Collected data entries
● ● ●

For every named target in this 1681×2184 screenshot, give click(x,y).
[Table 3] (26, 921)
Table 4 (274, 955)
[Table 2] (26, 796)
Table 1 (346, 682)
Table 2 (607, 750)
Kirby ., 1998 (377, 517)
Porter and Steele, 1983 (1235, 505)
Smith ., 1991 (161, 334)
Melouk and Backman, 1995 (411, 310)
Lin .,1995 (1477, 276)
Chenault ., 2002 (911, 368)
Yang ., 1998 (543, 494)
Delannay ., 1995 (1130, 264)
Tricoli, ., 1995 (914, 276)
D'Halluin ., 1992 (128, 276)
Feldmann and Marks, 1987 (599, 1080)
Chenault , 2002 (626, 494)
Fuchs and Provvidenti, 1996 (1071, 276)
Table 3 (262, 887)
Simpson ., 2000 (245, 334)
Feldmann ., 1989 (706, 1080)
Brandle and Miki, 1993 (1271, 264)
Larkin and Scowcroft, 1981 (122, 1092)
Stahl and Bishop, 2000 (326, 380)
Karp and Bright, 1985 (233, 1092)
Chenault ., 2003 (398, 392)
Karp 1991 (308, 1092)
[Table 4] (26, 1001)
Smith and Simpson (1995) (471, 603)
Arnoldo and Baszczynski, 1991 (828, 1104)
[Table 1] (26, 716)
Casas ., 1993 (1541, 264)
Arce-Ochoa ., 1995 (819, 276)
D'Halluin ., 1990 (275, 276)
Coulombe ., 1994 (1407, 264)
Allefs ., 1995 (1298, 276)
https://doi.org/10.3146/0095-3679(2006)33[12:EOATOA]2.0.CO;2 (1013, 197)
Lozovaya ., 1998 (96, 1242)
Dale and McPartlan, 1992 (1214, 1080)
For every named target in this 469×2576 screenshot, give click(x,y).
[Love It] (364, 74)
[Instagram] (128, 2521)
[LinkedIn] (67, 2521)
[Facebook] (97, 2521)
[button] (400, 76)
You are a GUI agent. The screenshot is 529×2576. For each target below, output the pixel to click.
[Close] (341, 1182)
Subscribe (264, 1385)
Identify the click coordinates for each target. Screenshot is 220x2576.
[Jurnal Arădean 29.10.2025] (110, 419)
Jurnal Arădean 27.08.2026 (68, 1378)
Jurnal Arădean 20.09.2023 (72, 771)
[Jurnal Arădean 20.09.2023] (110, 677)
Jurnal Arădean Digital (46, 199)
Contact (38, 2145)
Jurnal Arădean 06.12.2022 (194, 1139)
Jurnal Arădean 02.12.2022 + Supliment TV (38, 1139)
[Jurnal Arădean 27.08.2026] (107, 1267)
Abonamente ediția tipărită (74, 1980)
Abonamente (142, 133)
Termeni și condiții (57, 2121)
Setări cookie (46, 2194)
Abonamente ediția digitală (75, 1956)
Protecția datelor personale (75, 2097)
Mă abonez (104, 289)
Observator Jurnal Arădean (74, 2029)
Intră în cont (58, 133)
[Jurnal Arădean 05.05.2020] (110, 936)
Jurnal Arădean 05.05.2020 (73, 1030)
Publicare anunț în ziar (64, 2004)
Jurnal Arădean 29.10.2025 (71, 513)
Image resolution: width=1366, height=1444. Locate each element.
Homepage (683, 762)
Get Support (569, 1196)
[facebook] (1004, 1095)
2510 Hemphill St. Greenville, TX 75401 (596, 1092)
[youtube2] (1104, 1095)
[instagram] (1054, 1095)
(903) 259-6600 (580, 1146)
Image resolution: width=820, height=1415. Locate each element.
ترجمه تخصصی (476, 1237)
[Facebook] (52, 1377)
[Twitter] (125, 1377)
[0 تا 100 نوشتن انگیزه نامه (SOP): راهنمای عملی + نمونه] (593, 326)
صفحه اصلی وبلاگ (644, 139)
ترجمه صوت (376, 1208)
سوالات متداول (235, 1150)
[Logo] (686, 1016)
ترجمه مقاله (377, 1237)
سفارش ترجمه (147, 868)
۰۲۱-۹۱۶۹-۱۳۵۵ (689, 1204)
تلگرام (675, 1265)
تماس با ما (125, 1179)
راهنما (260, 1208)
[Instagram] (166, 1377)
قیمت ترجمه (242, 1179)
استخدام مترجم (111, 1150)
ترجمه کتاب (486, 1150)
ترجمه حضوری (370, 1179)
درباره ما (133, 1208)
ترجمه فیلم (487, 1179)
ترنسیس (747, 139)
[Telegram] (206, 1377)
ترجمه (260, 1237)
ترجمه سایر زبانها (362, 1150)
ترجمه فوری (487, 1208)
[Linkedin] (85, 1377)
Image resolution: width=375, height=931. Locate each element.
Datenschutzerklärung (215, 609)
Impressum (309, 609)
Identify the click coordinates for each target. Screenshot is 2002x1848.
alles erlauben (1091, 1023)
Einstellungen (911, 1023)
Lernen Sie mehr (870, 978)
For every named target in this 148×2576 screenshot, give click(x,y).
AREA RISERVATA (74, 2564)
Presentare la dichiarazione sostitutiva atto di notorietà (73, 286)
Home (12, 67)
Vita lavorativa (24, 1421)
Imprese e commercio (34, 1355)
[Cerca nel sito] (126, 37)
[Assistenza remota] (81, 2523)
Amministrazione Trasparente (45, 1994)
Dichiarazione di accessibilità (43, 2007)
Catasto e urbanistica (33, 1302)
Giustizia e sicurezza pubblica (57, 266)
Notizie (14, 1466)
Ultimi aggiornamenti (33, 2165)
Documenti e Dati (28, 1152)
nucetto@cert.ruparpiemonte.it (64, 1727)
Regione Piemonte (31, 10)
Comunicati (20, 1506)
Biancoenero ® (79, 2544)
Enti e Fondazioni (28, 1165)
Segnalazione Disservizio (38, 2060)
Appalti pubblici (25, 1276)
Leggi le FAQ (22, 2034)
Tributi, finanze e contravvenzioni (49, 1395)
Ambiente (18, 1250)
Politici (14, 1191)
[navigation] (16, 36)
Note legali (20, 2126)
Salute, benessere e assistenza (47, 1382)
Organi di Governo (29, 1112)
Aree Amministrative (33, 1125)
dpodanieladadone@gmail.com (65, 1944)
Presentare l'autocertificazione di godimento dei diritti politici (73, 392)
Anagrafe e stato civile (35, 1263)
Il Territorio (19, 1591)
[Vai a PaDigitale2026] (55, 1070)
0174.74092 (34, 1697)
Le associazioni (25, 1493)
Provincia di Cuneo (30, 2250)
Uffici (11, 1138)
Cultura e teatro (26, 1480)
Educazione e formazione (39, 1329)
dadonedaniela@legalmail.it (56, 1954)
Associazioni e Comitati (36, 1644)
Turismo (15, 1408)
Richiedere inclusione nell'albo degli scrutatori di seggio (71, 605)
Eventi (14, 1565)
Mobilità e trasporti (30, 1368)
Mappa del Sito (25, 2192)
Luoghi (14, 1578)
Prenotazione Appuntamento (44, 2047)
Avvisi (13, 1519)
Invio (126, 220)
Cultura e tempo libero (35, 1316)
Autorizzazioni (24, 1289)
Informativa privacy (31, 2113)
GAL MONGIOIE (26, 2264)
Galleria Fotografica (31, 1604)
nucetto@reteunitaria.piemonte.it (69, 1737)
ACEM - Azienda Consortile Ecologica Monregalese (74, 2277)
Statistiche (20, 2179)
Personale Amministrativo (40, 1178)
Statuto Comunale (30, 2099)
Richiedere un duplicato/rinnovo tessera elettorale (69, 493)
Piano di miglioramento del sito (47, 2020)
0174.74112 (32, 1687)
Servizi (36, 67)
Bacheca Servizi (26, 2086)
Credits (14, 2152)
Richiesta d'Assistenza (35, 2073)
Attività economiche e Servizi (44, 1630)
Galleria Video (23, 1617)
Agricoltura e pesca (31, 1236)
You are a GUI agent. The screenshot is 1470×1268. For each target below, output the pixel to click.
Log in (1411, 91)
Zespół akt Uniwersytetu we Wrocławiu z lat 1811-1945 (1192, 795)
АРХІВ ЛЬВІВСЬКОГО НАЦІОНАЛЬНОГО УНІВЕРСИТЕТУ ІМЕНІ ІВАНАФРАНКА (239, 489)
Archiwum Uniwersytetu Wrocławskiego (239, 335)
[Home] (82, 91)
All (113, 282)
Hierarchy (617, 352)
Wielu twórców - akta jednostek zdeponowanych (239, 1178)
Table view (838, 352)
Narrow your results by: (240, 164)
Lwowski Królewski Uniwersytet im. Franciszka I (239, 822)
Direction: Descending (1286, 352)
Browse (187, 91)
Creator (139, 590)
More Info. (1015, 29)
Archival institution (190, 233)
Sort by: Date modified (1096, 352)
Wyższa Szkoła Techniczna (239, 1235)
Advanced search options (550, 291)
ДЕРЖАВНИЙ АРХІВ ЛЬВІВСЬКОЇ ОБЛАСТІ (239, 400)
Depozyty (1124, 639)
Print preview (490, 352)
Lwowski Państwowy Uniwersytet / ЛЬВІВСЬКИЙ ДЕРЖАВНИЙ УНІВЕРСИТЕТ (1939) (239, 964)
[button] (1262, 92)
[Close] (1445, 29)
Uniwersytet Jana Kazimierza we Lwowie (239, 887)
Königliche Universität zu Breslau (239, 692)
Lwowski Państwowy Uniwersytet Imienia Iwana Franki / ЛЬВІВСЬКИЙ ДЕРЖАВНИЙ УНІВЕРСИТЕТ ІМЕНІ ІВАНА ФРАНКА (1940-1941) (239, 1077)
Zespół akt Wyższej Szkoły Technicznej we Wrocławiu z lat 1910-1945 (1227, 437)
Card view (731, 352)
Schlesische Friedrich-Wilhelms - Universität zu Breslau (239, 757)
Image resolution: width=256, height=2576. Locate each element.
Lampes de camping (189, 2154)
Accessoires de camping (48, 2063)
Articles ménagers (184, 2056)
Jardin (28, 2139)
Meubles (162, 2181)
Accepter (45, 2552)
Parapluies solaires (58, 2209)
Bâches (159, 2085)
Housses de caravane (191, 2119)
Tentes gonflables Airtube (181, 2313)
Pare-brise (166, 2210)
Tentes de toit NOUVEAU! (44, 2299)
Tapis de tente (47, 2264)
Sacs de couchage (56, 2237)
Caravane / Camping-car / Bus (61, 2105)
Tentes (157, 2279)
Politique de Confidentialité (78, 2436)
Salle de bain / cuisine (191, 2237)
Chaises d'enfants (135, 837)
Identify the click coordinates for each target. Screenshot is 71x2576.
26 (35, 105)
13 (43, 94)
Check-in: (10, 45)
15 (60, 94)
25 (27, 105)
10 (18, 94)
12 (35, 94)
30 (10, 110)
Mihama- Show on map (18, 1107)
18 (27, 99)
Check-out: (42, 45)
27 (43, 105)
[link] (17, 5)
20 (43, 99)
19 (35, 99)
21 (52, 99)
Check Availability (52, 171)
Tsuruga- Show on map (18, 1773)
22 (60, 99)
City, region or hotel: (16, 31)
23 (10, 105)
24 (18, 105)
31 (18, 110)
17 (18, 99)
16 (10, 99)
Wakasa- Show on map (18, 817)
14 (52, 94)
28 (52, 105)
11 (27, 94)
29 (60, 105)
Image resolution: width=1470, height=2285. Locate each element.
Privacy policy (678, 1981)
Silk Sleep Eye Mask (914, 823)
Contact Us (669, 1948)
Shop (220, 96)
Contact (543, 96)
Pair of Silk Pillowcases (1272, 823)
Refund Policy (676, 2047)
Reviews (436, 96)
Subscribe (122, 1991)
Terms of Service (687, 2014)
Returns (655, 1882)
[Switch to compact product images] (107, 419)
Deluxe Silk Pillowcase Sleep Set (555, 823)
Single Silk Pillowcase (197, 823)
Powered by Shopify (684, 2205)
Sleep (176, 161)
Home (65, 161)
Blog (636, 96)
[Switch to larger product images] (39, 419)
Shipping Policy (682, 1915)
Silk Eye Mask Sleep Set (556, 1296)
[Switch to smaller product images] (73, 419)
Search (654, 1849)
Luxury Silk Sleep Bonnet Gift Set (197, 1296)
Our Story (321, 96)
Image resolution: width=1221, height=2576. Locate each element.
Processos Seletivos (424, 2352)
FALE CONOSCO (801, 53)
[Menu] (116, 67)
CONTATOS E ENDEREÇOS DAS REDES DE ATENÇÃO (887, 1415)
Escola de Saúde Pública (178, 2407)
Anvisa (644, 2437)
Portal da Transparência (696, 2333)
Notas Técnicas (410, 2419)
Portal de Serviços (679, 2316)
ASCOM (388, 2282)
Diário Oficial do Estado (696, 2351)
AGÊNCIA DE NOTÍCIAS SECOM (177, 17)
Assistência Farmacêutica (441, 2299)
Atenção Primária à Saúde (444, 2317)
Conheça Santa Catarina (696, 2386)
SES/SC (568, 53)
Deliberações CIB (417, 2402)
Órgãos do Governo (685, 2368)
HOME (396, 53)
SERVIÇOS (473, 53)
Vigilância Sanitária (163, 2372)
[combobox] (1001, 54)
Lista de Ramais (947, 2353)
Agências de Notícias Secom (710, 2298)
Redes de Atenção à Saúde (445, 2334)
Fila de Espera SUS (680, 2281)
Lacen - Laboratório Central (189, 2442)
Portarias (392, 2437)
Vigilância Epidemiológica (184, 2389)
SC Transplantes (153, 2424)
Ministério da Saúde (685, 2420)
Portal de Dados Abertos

● ● ●

# Problem requirements
Copy range, inclusive: the line holding "Depozyty (1124, 639)" to the line holding "21 (52, 99)". Reproduce exactly those lines of the records above and no others.

# Solution to the exercise
Depozyty (1124, 639)
Print preview (490, 352)
Lwowski Państwowy Uniwersytet / ЛЬВІВСЬКИЙ ДЕРЖАВНИЙ УНІВЕРСИТЕТ (1939) (239, 964)
[button] (1262, 92)
[Close] (1445, 29)
Uniwersytet Jana Kazimierza we Lwowie (239, 887)
Königliche Universität zu Breslau (239, 692)
Lwowski Państwowy Uniwersytet Imienia Iwana Franki / ЛЬВІВСЬКИЙ ДЕРЖАВНИЙ УНІВЕРСИТЕТ ІМЕНІ ІВАНА ФРАНКА (1940-1941) (239, 1077)
Zespół akt Wyższej Szkoły Technicznej we Wrocławiu z lat 1910-1945 (1227, 437)
Card view (731, 352)
Schlesische Friedrich-Wilhelms - Universität zu Breslau (239, 757)
Image resolution: width=256, height=2576. Locate each element.
Lampes de camping (189, 2154)
Accessoires de camping (48, 2063)
Articles ménagers (184, 2056)
Jardin (28, 2139)
Meubles (162, 2181)
Accepter (45, 2552)
Parapluies solaires (58, 2209)
Bâches (159, 2085)
Housses de caravane (191, 2119)
Tentes gonflables Airtube (181, 2313)
Pare-brise (166, 2210)
Tentes de toit NOUVEAU! (44, 2299)
Tapis de tente (47, 2264)
Sacs de couchage (56, 2237)
Caravane / Camping-car / Bus (61, 2105)
Tentes (157, 2279)
Politique de Confidentialité (78, 2436)
Salle de bain / cuisine (191, 2237)
Chaises d'enfants (135, 837)
Identify the click coordinates for each target. Screenshot is 71x2576.
26 (35, 105)
13 (43, 94)
Check-in: (10, 45)
15 (60, 94)
25 (27, 105)
10 (18, 94)
12 (35, 94)
30 (10, 110)
Mihama- Show on map (18, 1107)
18 (27, 99)
Check-out: (42, 45)
27 (43, 105)
[link] (17, 5)
20 (43, 99)
19 (35, 99)
21 (52, 99)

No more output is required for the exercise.